Many developers have used MySQL, while they have only heard of MariaDB. Let's explore the differences between these two database management systems.
MySQL and MariaDB share common history. MySQL was created in 1995 by a Fino-Swedish company MySQL AB, which was founded by David Axmark, Allan Larsson and Michael "Monty" Widenius. Over the years, MySQL has become a very popular open-source relational database management system (RDBMS), offering both personal and Enterprise versions of the software.
In January 2008, Sun bought MySQL AB for $1 billion. Shortly afterwards, in April 2009, Oracle acquired Sun Microsystems, thus becoming the owner of MySQL. The original developers were concerned about the future of MySQL under Oracle, so they have decided to fork it and create MariaDB.
There is a significant number of new features in MariaDB, which are invisible and designed to improve performance. However, if visible and important features are considered, they are almost the same. There is one important difference, though — storage engines. MariaDB has introduced many new storage engines, such as OQGRAPH (for handling complex graphs), SphinxSE (storage engine compatible with Sphinx search engine), Cassandra (enables NoSQL storage) and more.
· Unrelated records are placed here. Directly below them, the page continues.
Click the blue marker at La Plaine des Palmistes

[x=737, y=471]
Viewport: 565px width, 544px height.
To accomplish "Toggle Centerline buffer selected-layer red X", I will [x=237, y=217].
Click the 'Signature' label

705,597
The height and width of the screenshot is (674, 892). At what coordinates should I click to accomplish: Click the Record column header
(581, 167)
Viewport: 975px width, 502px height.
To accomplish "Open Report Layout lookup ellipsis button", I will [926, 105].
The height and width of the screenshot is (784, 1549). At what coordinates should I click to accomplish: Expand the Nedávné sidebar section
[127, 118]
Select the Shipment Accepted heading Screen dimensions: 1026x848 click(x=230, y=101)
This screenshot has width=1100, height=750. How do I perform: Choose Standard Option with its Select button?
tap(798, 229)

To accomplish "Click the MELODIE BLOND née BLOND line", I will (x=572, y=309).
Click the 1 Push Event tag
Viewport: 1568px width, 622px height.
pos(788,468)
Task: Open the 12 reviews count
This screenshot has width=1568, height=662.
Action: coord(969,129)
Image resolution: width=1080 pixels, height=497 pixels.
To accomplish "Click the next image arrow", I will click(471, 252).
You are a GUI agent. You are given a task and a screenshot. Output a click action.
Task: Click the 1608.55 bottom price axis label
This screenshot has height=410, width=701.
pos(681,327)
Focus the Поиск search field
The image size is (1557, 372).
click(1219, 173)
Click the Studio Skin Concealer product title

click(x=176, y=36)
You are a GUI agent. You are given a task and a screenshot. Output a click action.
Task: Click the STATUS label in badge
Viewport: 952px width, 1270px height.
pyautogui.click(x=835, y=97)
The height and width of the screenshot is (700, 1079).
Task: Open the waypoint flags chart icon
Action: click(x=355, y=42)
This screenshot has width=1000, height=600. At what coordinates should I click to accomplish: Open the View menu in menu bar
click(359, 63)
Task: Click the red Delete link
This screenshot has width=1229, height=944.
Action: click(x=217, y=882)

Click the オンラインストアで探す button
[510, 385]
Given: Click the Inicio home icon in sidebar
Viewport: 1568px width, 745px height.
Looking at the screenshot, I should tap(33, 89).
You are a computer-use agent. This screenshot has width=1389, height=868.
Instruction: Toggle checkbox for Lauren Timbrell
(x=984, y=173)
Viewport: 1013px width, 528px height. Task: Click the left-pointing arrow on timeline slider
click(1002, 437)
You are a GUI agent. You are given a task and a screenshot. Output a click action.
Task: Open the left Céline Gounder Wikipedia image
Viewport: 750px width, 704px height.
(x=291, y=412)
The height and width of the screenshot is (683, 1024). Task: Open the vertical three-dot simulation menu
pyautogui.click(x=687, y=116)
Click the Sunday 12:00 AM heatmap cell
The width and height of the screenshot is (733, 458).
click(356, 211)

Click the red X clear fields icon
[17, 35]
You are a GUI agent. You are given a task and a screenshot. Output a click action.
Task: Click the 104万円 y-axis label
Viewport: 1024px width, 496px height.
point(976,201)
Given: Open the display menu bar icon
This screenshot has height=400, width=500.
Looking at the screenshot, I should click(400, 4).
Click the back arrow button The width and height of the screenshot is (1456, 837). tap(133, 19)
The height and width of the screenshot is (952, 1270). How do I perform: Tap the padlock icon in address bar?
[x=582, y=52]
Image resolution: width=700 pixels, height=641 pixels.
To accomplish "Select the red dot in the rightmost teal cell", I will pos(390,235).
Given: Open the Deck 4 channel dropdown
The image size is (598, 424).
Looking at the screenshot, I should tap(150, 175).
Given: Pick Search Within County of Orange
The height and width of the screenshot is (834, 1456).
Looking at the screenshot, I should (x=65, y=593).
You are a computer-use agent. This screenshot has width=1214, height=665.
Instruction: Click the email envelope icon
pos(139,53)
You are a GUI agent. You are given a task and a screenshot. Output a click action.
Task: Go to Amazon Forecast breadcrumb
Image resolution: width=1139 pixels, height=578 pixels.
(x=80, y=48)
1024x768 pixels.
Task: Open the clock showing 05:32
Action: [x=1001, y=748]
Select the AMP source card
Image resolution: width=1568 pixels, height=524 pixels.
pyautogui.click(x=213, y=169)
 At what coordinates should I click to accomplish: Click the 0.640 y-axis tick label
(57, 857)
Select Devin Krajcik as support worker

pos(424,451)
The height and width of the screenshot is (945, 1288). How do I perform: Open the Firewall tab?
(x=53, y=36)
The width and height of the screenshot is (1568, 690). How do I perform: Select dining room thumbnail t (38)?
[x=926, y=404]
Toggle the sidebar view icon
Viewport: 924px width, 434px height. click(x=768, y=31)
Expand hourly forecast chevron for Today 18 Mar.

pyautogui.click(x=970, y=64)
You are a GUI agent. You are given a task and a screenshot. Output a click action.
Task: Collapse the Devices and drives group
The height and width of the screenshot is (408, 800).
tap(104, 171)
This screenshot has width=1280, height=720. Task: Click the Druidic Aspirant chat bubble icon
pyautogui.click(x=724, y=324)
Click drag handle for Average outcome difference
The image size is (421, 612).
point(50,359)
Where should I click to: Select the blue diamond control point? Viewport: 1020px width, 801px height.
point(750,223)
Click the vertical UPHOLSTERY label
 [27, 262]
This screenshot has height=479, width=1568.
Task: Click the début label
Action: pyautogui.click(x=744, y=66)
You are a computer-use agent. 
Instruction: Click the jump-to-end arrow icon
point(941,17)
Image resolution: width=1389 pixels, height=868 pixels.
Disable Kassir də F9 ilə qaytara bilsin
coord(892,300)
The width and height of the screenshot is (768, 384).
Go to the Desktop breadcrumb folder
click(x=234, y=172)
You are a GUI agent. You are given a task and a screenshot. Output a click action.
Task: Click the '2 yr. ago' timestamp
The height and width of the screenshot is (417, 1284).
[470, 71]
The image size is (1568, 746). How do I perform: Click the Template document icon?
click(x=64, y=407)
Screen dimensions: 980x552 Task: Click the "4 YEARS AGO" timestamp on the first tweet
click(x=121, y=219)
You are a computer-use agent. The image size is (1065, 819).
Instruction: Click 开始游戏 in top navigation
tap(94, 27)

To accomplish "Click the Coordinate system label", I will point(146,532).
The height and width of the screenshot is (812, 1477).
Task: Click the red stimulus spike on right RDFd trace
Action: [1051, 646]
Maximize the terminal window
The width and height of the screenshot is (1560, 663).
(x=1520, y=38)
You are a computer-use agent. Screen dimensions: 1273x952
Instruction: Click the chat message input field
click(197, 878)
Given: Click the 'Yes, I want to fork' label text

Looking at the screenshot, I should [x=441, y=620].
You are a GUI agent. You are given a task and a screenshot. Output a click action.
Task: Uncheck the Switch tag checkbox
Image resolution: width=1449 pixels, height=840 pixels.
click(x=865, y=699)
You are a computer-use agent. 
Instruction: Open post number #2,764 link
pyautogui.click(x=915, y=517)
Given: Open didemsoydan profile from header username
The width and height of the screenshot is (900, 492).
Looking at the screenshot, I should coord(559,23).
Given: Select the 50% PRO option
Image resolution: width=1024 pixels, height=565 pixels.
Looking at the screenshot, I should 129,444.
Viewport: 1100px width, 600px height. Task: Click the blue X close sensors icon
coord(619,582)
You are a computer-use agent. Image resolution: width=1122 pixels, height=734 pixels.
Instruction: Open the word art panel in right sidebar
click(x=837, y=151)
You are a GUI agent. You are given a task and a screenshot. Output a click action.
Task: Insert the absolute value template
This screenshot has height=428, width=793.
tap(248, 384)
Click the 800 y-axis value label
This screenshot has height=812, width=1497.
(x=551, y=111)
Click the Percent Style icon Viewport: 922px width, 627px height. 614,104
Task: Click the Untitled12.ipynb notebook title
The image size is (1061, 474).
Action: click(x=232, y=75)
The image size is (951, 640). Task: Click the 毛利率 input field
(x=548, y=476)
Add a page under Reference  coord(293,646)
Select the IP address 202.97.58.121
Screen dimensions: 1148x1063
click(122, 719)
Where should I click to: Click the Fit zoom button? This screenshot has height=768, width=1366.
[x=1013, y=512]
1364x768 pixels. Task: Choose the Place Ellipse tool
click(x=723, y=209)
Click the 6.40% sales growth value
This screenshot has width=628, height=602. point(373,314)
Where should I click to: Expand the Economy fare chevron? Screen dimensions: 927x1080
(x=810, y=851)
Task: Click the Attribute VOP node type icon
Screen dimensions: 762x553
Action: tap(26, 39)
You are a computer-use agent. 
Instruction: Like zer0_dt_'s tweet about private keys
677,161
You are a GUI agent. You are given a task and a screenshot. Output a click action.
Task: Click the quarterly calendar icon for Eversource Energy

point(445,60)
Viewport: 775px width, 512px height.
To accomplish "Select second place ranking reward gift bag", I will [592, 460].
For a more detailed list of features that each RDBMS supports, check MySQL features and MariaDB features.
MariaDB is a drop-in replacement for MySQL, meaning that the migration process from MySQL to MariaDB is quite straightforward — simply uninstall MySQL and install MariaDB, without having to convert any data. To ensure maximum compatibility, MariaDB developers perform a monthly merge of MySQL code.
However, there are slight differences between the two RDBMSs and it is possible to have some minor compatibility issues in certain cases. For example, if we compare the latest version of each software, MariaDB 10.1 and MySQL 5.7, we will notice than MariaDB does not support MySQL 5.7's JSON, ngram and MeCab full-text parser plugins and multiple triggers for a table. It also handles InnoDB encryption differently.
Check the list of incompatibilities for the full list of compatibility issues between different versions of MySQL and MariaDB.
Although the performance of these two database management systems has been thoroughly tested, the results haven't always been the same. However, some conclusions could be made.
Both companies have published their own OLTP benchmarks, showing that their software can reach 1 million queries per second. Please note that these tests were run on different configurations and do not reflect real-world situations.
Another test that measured the number of operations per second has shown than MariaDB has around 30% better performance.
On commodity hardware, MariaDB 10.1 performed slightly better than MySQL 5.7. However, MySQL 5.6 had better performance that the former two in the same test.
Softizy has run a real-world test on a Prestashop Web application, comparing MySQL 5.7 and MariaDB 10.1. Without the query cache enabled, MariaDB had 10% better performance up to 20 concurrent connections, while MySQL was 25% better at 220 connections at the same time. When query cache was enabled, MariaDB was a clean winner on all connection numbers, having more than 50% better performance than MySQL on 220 concurrent connections.
It is hard to say which software solution is better, as each one has its own advantages and disadvantages. If you have a high-traffic Web application, it would be a good idea to try to migrate to MariaDB. The same conclusion applies to applications that use Sphinx search or a combination of SQL and NoSQL databases for data analysis and data warehousing. In other cases, keep MySQL.